> [EXERCISE OBJECTIVE] Reproduce each of the following lines word for word, and leave the pictures out of your answer.

* * *

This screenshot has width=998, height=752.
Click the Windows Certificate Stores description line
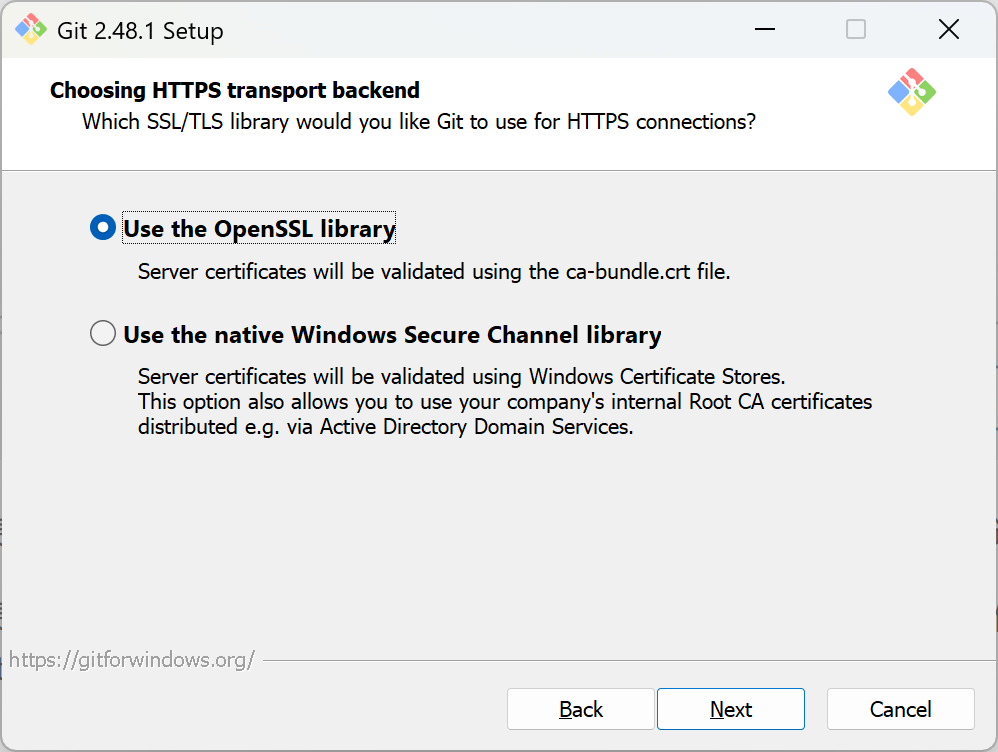click(462, 377)
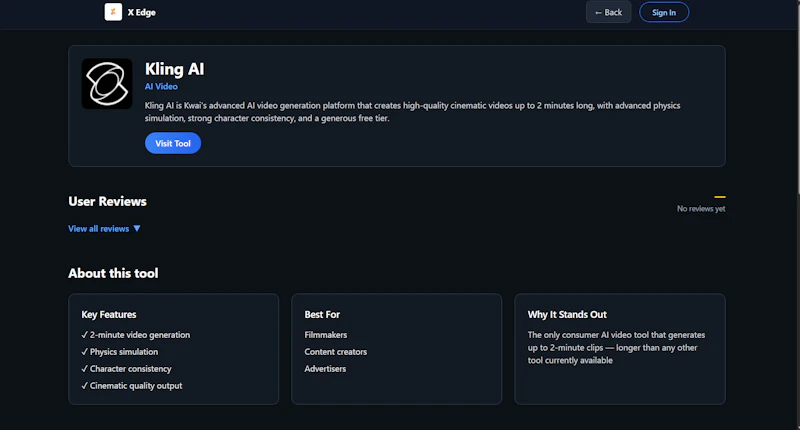This screenshot has height=430, width=800.
Task: Open the Kling AI logo thumbnail
Action: click(107, 84)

* * *

> [EXPECTED ANSWER]
This screenshot has width=998, height=752.
Click the Windows Certificate Stores description line
click(462, 377)
This screenshot has height=430, width=800.
Task: Open the Kling AI logo thumbnail
Action: click(107, 84)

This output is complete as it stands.